In particular, African airline companies require preservation and protection “given their significant contribution to the GDP of Africa”. Ethiopian Airlines suspended flights to 80 destinations in light of the pandemic.

Demand for local flights, which are ongoing, dropped by at least 50% already. The airline estimates that it will lose at least $190m due to the pandemic.

The Ethiopian government has ordered the central bank to release Etb15bn ($460m) to private banks as it ramped up its fight against the economic spillover effects of the Covid-19 pandemic.
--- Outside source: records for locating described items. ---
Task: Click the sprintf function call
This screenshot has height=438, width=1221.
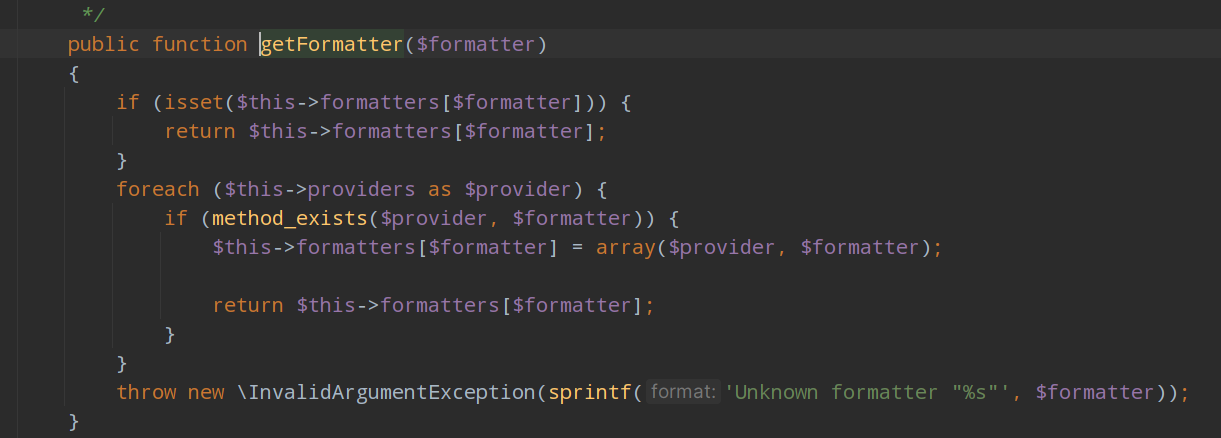Action: (590, 393)
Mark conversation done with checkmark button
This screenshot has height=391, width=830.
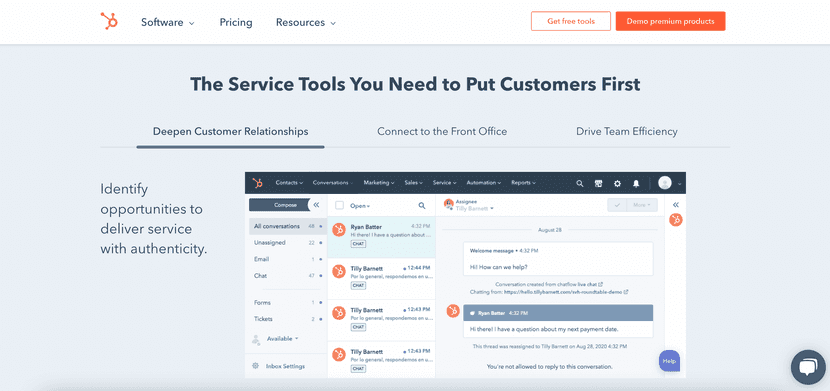pos(617,205)
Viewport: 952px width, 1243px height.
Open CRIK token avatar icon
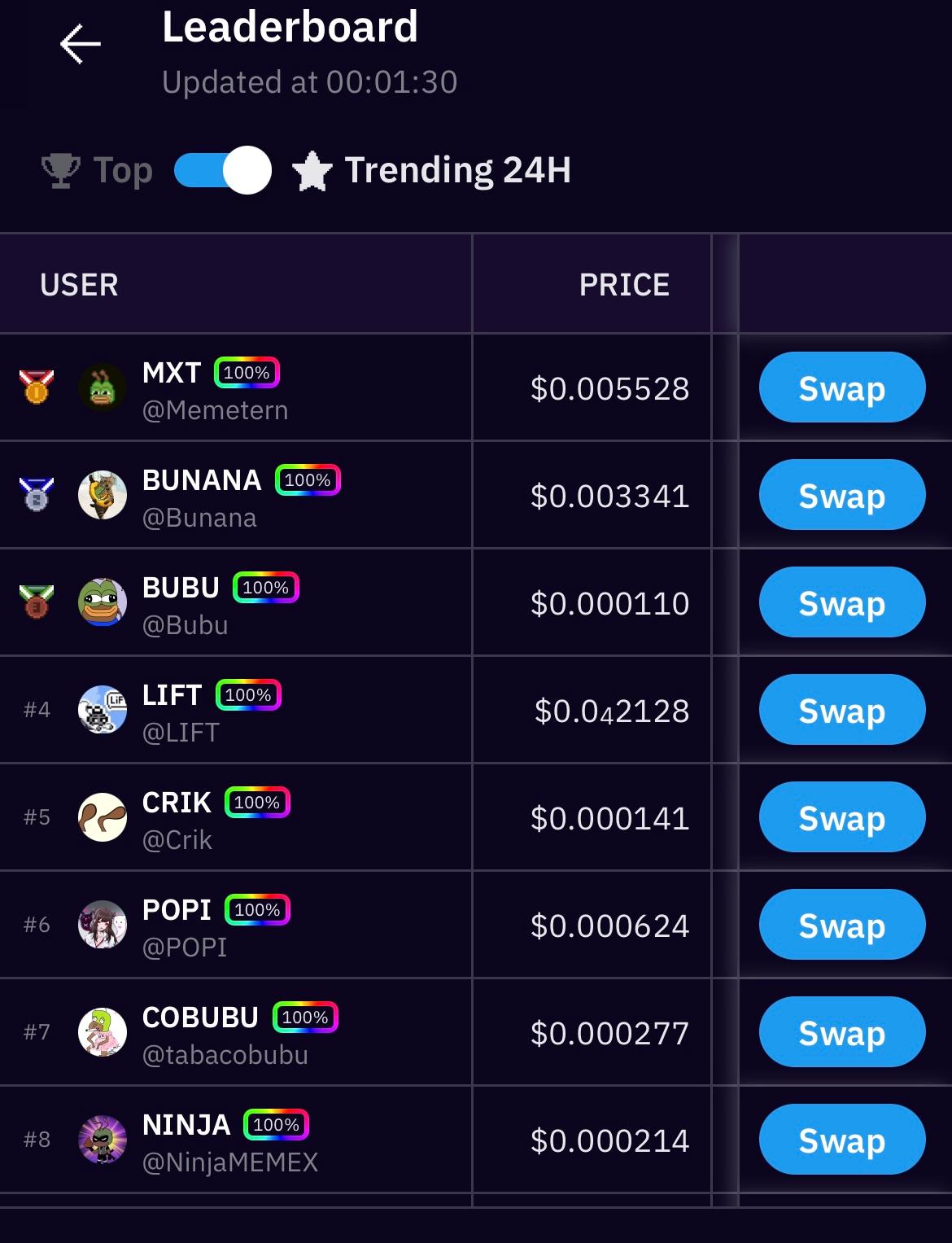click(x=103, y=817)
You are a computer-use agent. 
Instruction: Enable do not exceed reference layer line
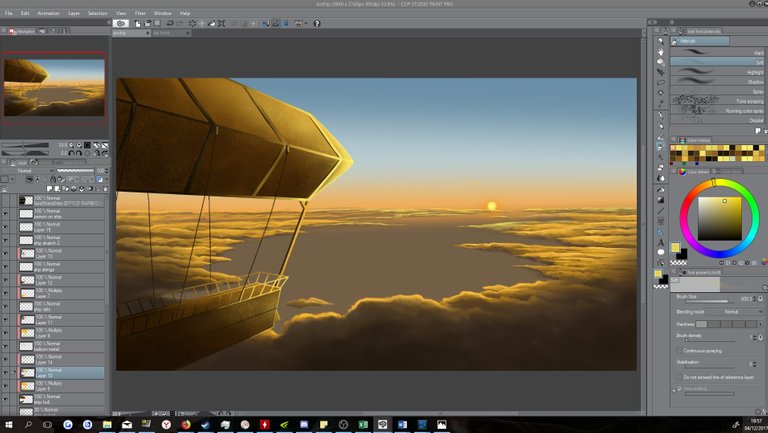click(679, 376)
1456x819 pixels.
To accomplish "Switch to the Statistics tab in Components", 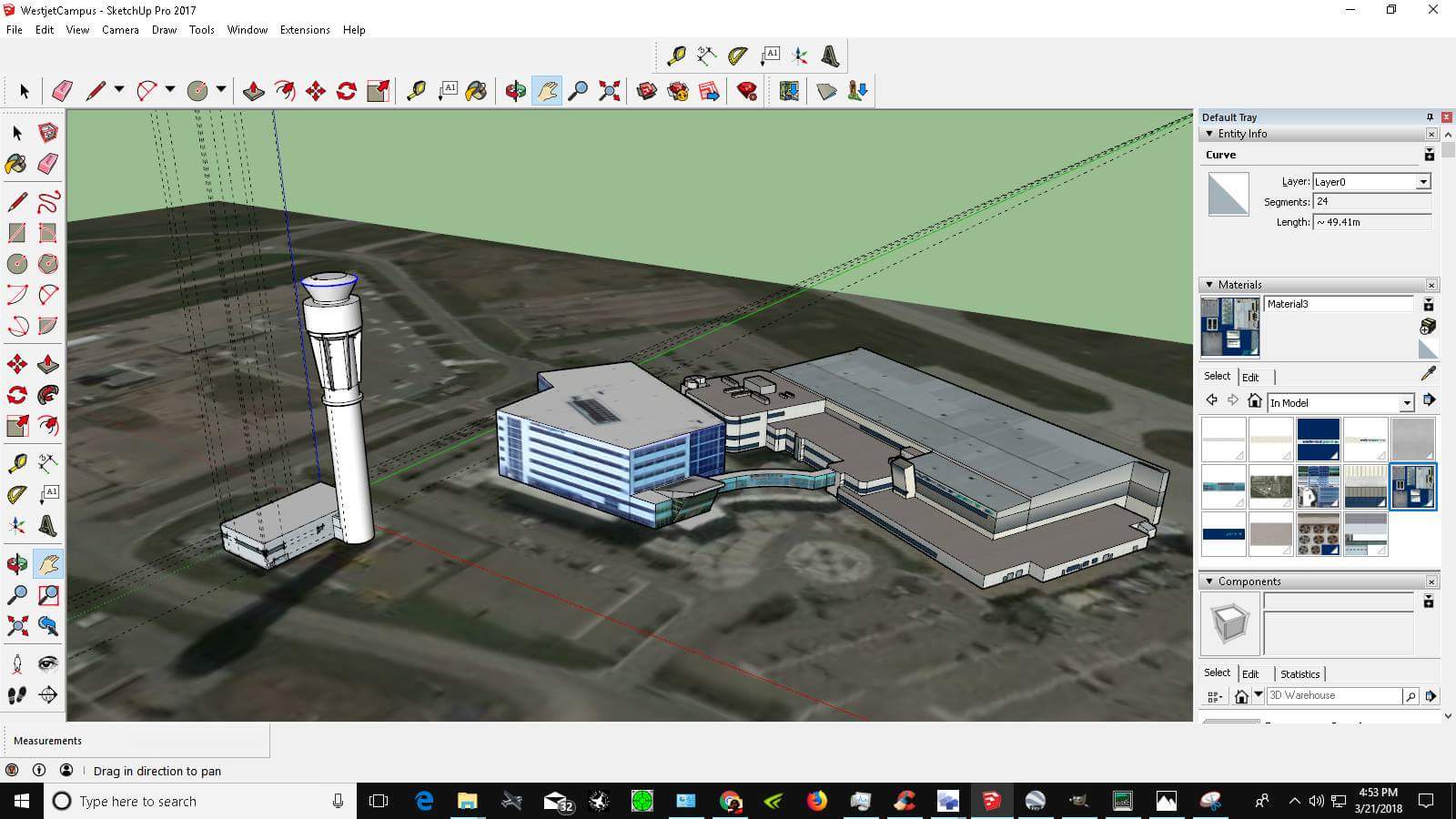I will click(1299, 673).
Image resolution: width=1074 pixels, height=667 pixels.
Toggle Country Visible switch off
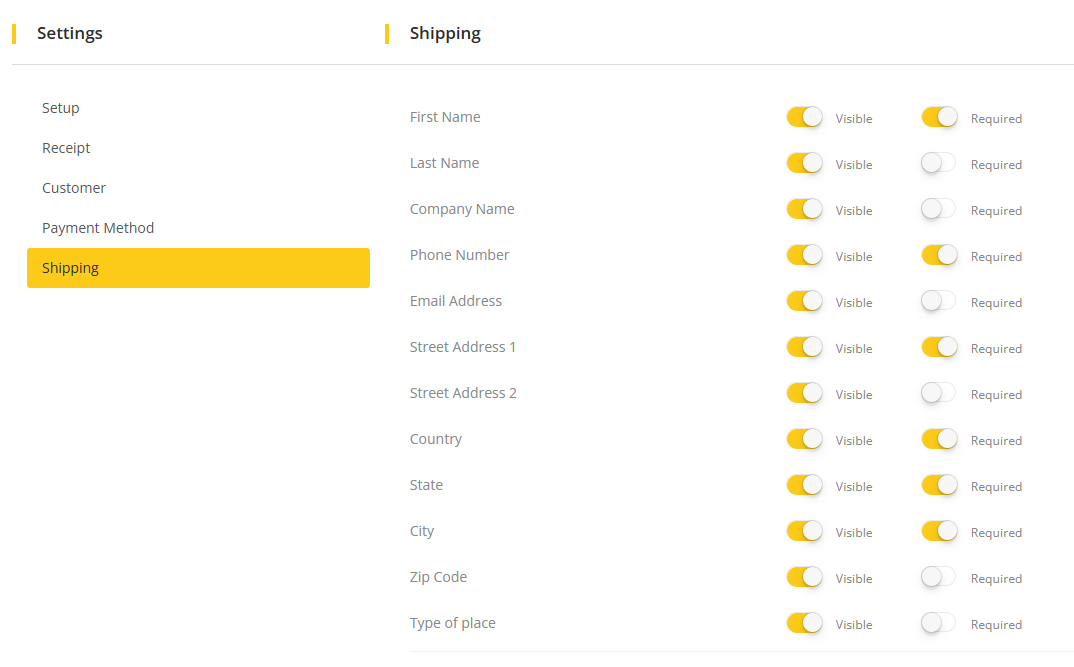[x=804, y=439]
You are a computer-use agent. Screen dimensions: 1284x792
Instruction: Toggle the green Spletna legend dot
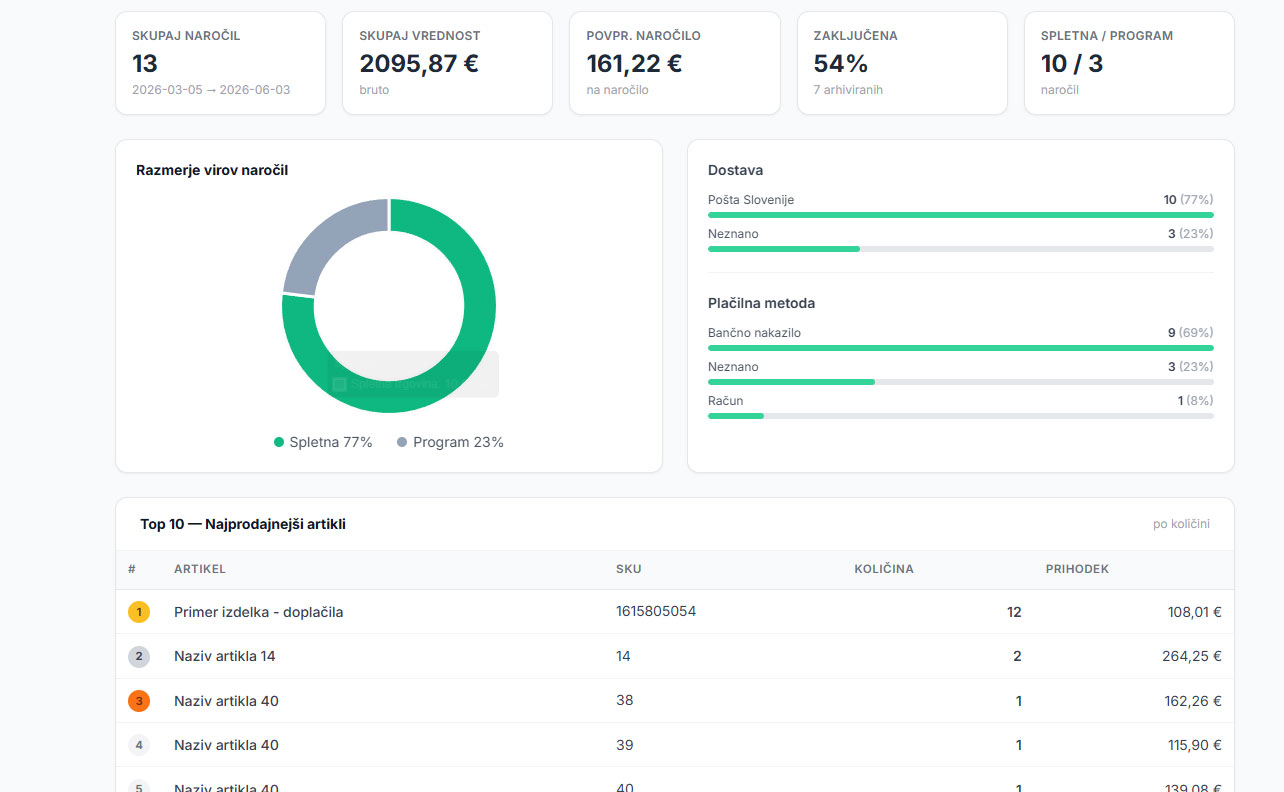(279, 442)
The liquidity injection will enable the banking sector to extend debt relief and additional loan facilities to customers.

This came in addition to instructions to avail foreign currency to importers, with priority given to importers of essential goods or the manufacturing of essential goods.

In March, the World Bank granted a $500m grant and loan facility (split evenly) to Ethiopia in support of its reform programme.

The prime minister voiced his gratitude to “the generosity of the Ethiopian people” as local stakeholders contributed generously to the National Resource Mobilisation Committee initiative.

NKC African Economics’ preliminary GDP forecast suggests that Ethiopia will be hit particularly hard by coronavirus-related disruptions.

Absent comprehensive external support, a sharp slump in private sector demand and investment momentum threatens an unprecedented plunge in economic growth this year to 1.1% – down from a pre-virus forecast of 7.1%.

Crucially, the pandemic threatens to disrupt progress made under the reform agenda towards policy overhaul, broad-based privatisation of state assets, financial liberalisation, and the launch of a domestic bourse.

An uncomfortable reliance on grant relief amid strained domestic fiscal capacity threatens to bloom into full-blown crisis in the absence of comprehensive external financial support.